Here is the full code:
t <- structure(
c(2, 2, 267822980, 325286564, 66697091, 239352431,
94380295, 1, 126621669, 158555699, 32951026, 23,
108000151, 132505189, 29587564, 120381505, 25106680,
117506099, 22868767, 115940080, 22878163, 119286731,
22881061),
.Dim = c(23L, 1L),
index = structure(c(1490990400, 1490994000, 1490997600,
1491001200, 1491004800, 1491008400,
1491012000, 1491026400, 1491033600,
1491037200, 1491040800, 1491058800,
1491062400, 1491066000, 1491069600,
1491073200, 1491076800, 1491109200,
1491112800, 1491120000, 1491123600,
1491156000, 1491159600),
tzone = "US/Mountain",
tclass = c("POSIXct","POSIXt")),
class = c("xts", "zoo"),
.indexCLASS = c("POSIXct","POSIXt"),
tclass = c("POSIXct", "POSIXt"),
.indexTZ = "US/Mountain",
tzone = "US/Mountain",
.CLASS = "double",
.Dimnames = list(NULL, "count"))
require("forecast")
library(highcharter)
library(xts)
t.arima <- auto.arima(t)
x <- forecast(t.arima, level = c(95, 80))
# Problem
## Time from 'forecast'
time.x <- time(x$mean) # ts variable
time.x # see that frequency = 0.000277777777777778
## Original time
time.t <- time(t) # POSIXct variable, use as.ts to see frequency
as.ts(time.t) # frequency = 1
## Try to transform back to formatted date
as.POSIXct(as.double(time.t), tz = "US/Mountain", origin = "1970-01-01")

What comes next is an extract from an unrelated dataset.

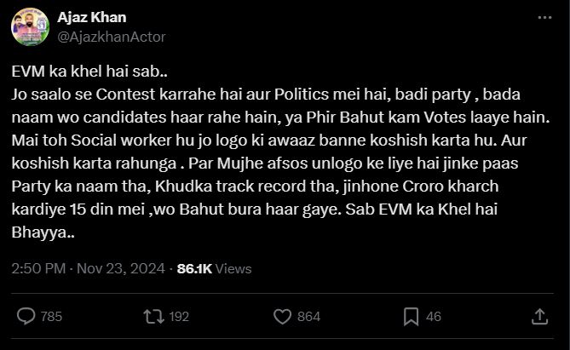
Task: Click the 864 likes count
Action: click(308, 316)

as.POSIXct(as.double(time.x), tz = "US/Mountain", origin = "1970-01-01")
#--------------------------------------------------------#
# SOLUTION 1
t.tmp <- ts(t, start=1, end = length(t))
t.arima.1 <- auto.arima(t.tmp)
x.1 <- forecast(t.arima.1, level = c(95, 80))
highchart(type = 'stock') %>%
hc_add_series(x.1) %>%
hc_add_series(x.1$x, name = "Original") %>%
hc_add_series(x.1$fitted, name = "Fitted")

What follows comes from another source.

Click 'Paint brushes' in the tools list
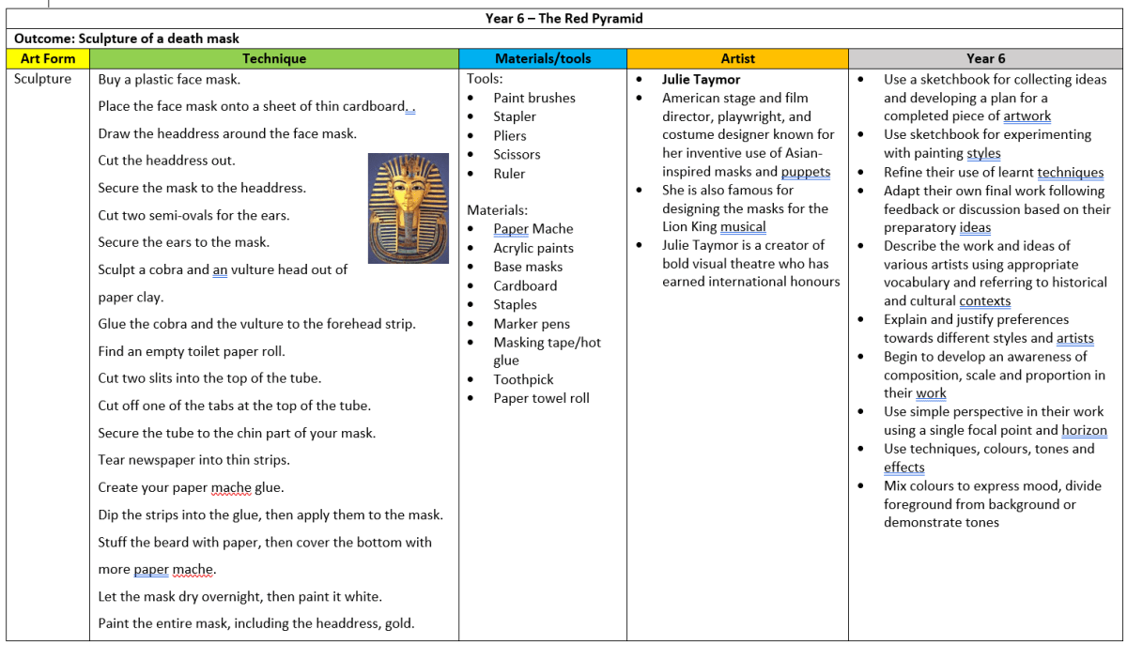Viewport: 1127px width, 645px height. tap(534, 98)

#------------------------------------------------------#
# SOLUTION 2 - With correct dates but wrong plot
## Create new forecast variable
x.2 <- forecast(t.arima.1, level = c(95, 80))
## Take forecast length
forecast.length <- length(time.x)
### Create New Forecast dates (HOUR)
### Since I don't know the exact forecast times, I'll add one HOUR
### for each obs starting from the last date in the original dataset
last.date <- time.t[length(time.t)]
new.forecast.time.hour <- as.POSIXct(last.date) + c((1:forecast.length)*3600)
## Insert date back
x.2$mean <- xts(x.1$mean, order.by = new.forecast.time.hour)
x.2$lower <- xts(x.1$lower, order.by = new.forecast.time.hour)
x.2$upper <- xts(x.1$upper, order.by = new.forecast.time.hour)
### Original Data
x.2$x <- xts(x.1$x, order.by = time.t)
### Fitted
x.2$fitted <- xts(x.1$fitted, order.by = time.t)
# Plot forecasts with correct date
highchart(type = 'stock') %>%
hc_add_series(x.2) %>%
hc_add_series(x.2$x, name = "Original") %>%
hc_add_series(x.2$fitted, name = "Fitted") %>%
hc_xAxis(type = 'datetime')
#------------------------------------------------------#
# SOLUTION 3 - Correct plot but only for daily forecasts
## Create new forecast variable
x.3 <- forecast(t.arima.1, level = c(95, 80))
## Take forecast length
forecast.length <- length(time.x)
### Create New Forecast dates (DAY)
### Since I don't know the exact forecast times, I'll add one DAY
### for each obs starting from the last date in the original dataset
last.date <- time.t[length(time.t)]
new.forecast.time.day <- as.POSIXct(last.date) + c((1:forecast.length)*3600*24)
## Add change from as.POSIXct to as.Date
new.forecast.time.day <- as.Date(new.forecast.time.day)
## Insert date back
x.3$mean <- xts(x.1$mean, order.by = new.forecast.time.day)
x.3$lower <- xts(x.1$lower, order.by = new.forecast.time.day)
x.3$upper <- xts(x.1$upper, order.by = new.forecast.time.day)
### Original Data
x.3$x <- xts(x.1$x, order.by = time.t)
### Fitted
x.3$fitted <- xts(x.1$fitted, order.by = time.t)
# Plot forecasts with correct date
highchart(type = 'stock') %>%
hc_add_series(x.3) %>%
hc_add_series(x.3$x, name = "Original") %>%
hc_add_series(x.3$fitted, name = "Fitted") %>%
hc_xAxis(type = 'datetime')
One other thing: the fitted values on my plots differ from the fitted values on jbkunst's plot because he used forecast directly on t, not on t.arima (just a typo, I believe). This way, my forecasts are based on an Arima model, while his are based on an ETS model.